While common diseases involve hundreds of interacting genes and environmental factors, rare diseases often begin with one disrupted gene. By focusing on those small genetic disruptions, researchers can trace disease mechanisms with precision to understand how specific genes influence health.

This approach has already transformed medicine. Rare mutations in the PCSK9 gene, for example, led to the development of cholesterol-lowering drugs now used by millions. Discoveries that begin in rare disease research ripple outward into treatments for common conditions like heart disease, cancer, diabetes, and neurodegenerative disorders.

A rare disease may only affect a small group of people, but rare disease research can accelerate progress for everyone.

A rare lens at JAX

The cornerstone of JAX’s rare disease research is the Rare Disease Translational Center (RDTC), which partners directly with families, clinicians, and foundations to translate genetic discoveries into potential therapies. The RDTC employs an efficient pipeline to  engineer precision cell and mouse models that mirror human rare diseases, allowing researchers to study disease mechanisms and test cutting-edge treatments in systems that closely reflect patient biology. With in-house therapeutic development programs encompassing gene replacement, gene editing, and ASO strategies, the RDTC is poised to support patients with rare disease throughout the preclinical space.

To date, the dedicated research at the RDTC has led to more than 80 research programs, creating more than 70 novel disease models, and collaborating with more than 60 families and foundations to find treatments for these devastating diseases.

But rare disease research at JAX extends beyond one center. Across its campuses and labs, scientists study genetic variation, disease modifiers, resilience, and biological pathways that shape how disease develops and why people with the same mutation can experience vastly different outcomes.
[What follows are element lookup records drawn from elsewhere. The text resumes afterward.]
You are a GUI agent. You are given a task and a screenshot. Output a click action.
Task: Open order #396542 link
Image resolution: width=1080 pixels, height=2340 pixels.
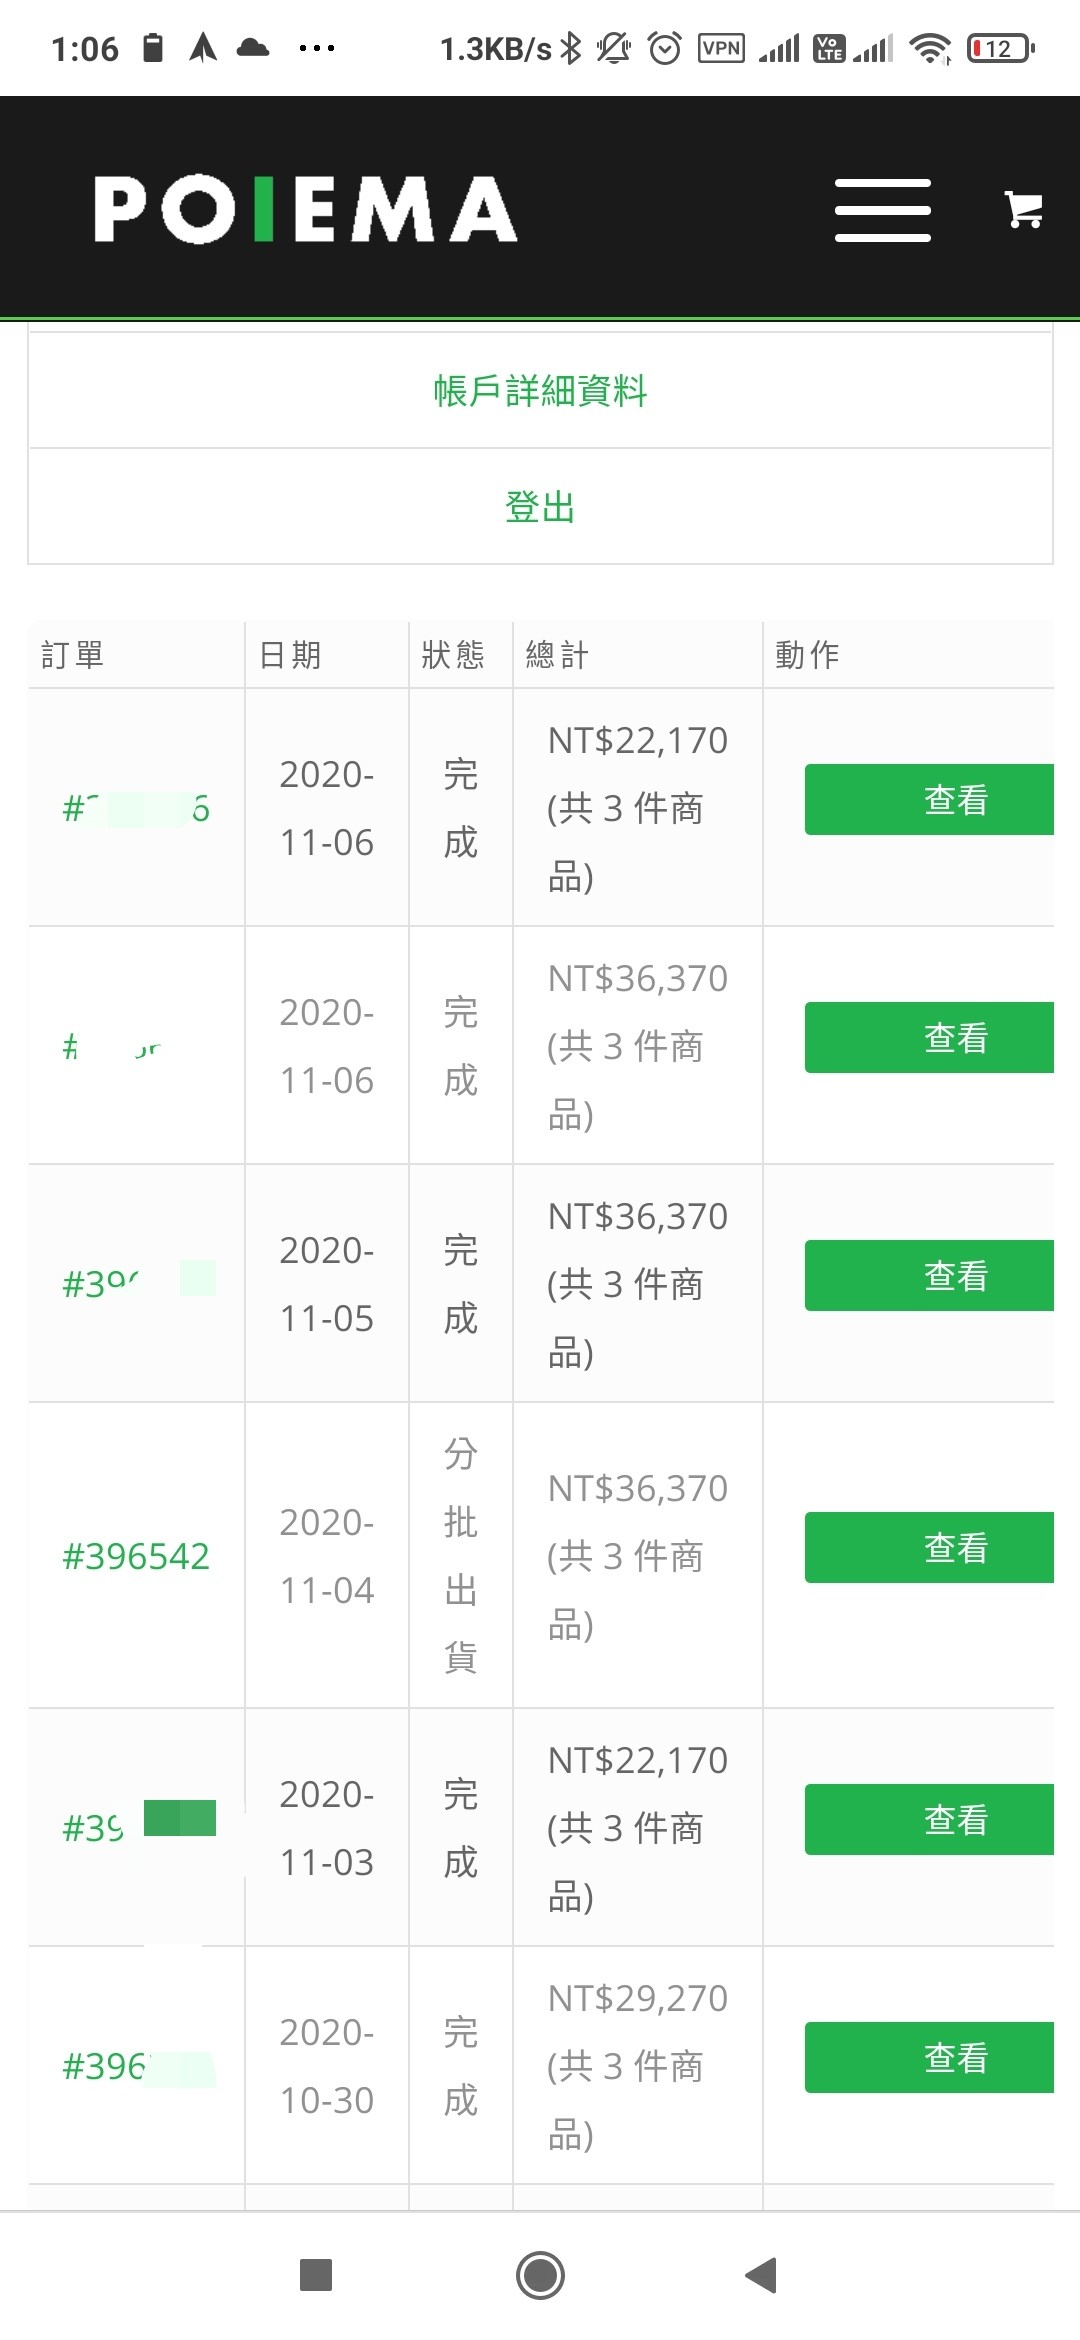(136, 1556)
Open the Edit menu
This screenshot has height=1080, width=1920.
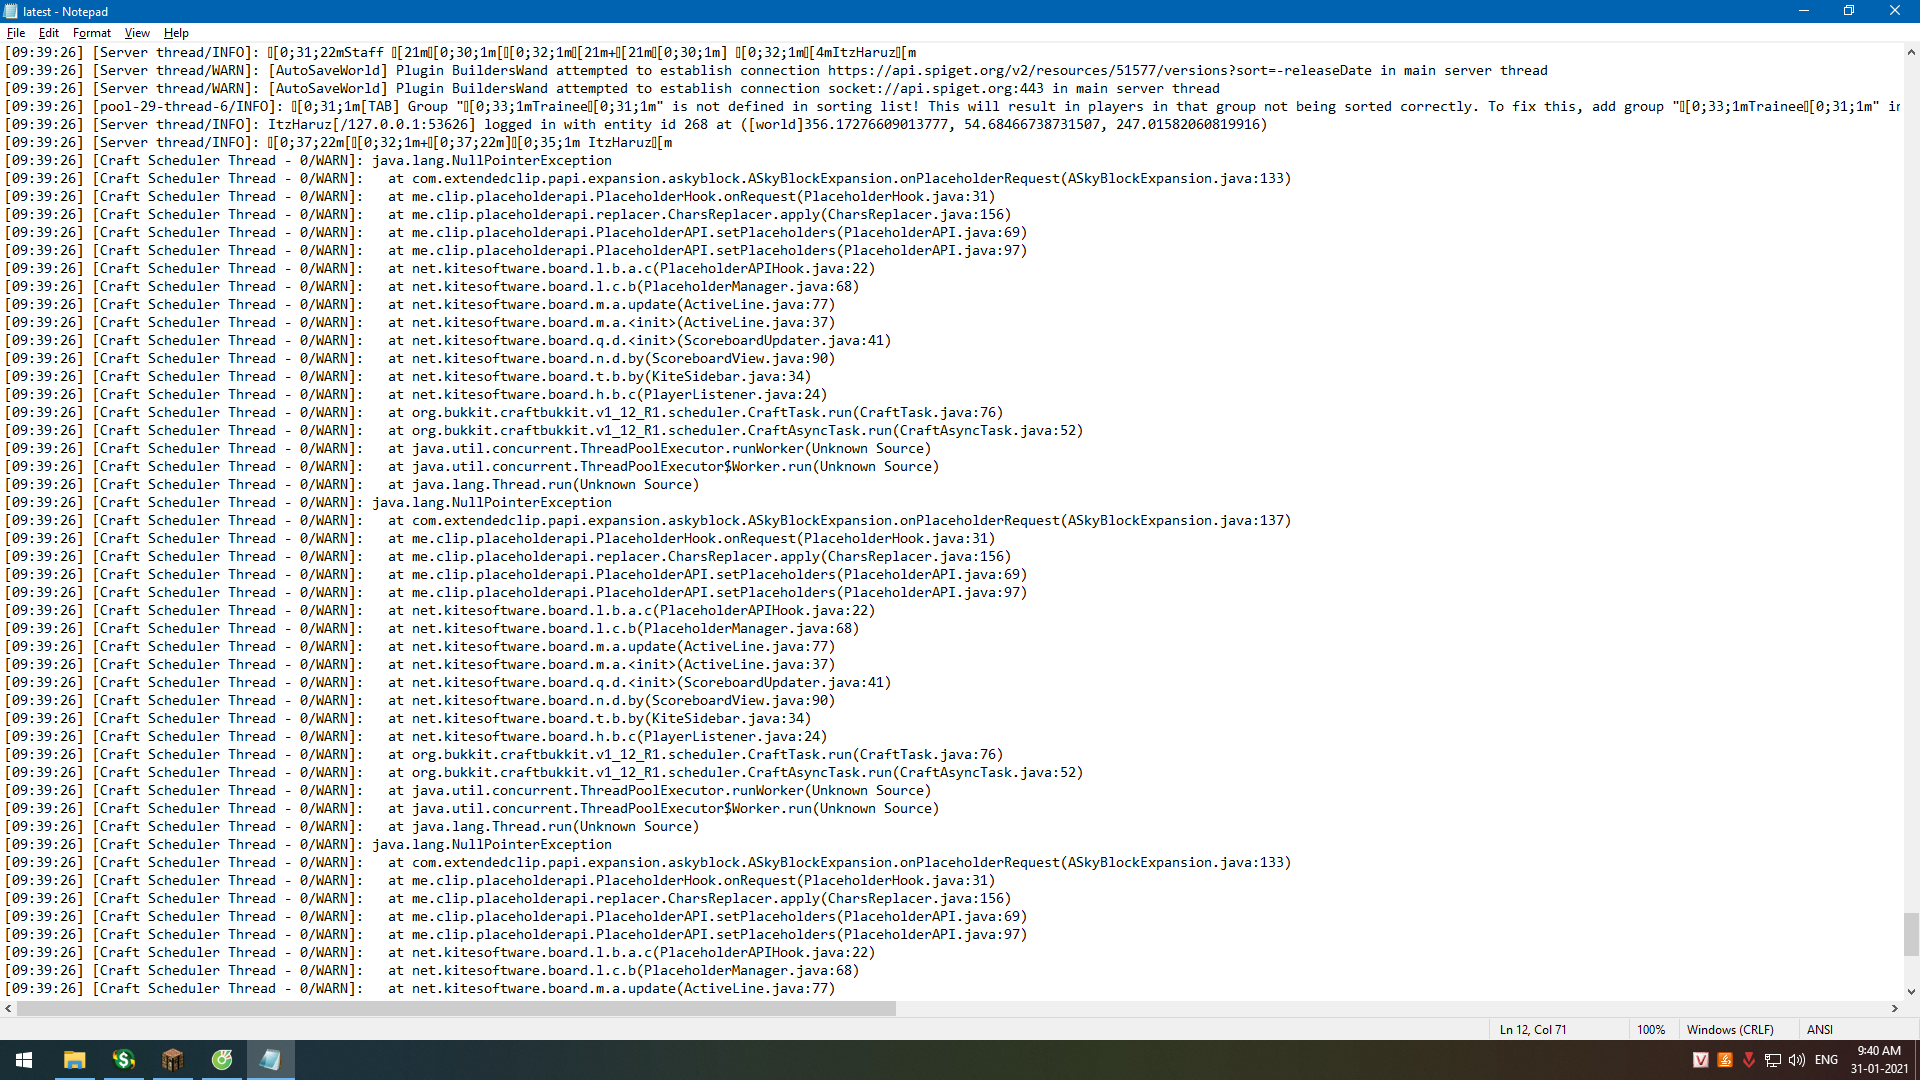click(48, 33)
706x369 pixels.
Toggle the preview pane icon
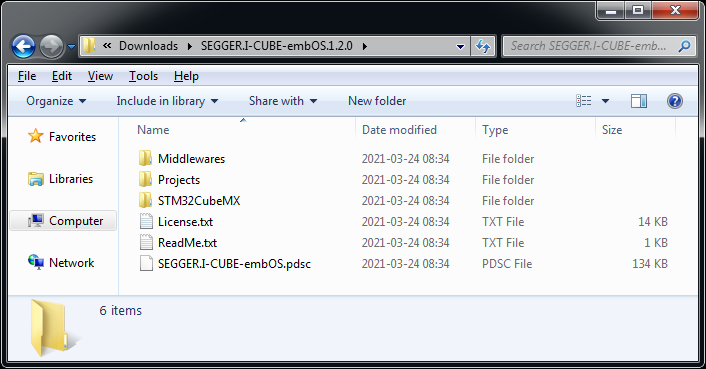point(638,101)

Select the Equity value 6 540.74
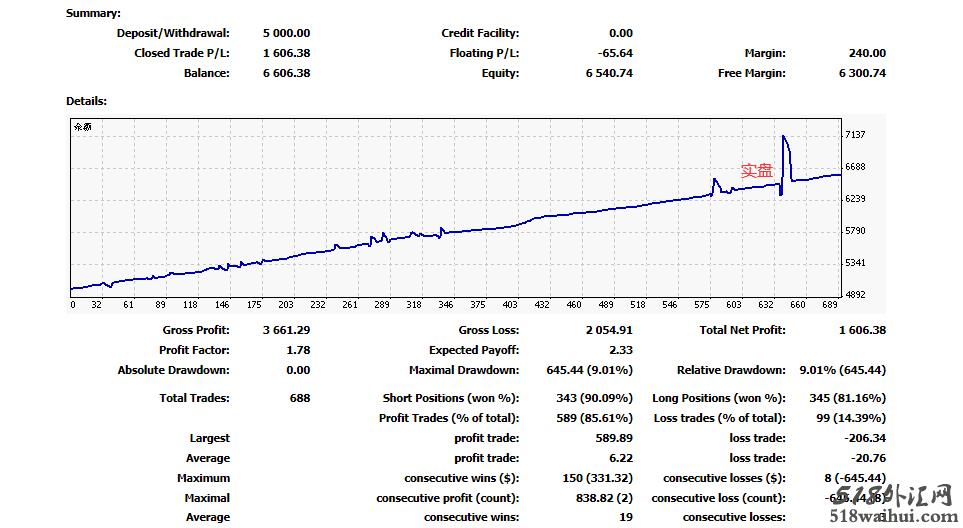609,73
In the video below, Nadia Rosenthal, scientific director at JAX, talks about why studying rare disease can offer such valuable insights on the larger human condition.

While rare diseases have traditionally received less attention and funding, Rosenthal argues that they should be prioritized not just for the sake of patients with these conditions, but because they offer unparalleled insight into how human biology and disease really work.

“Rare diseases often give us a clear window into the fundamental workings of biology, and what we see through that window can tell us about much more widespread conditions,” she says.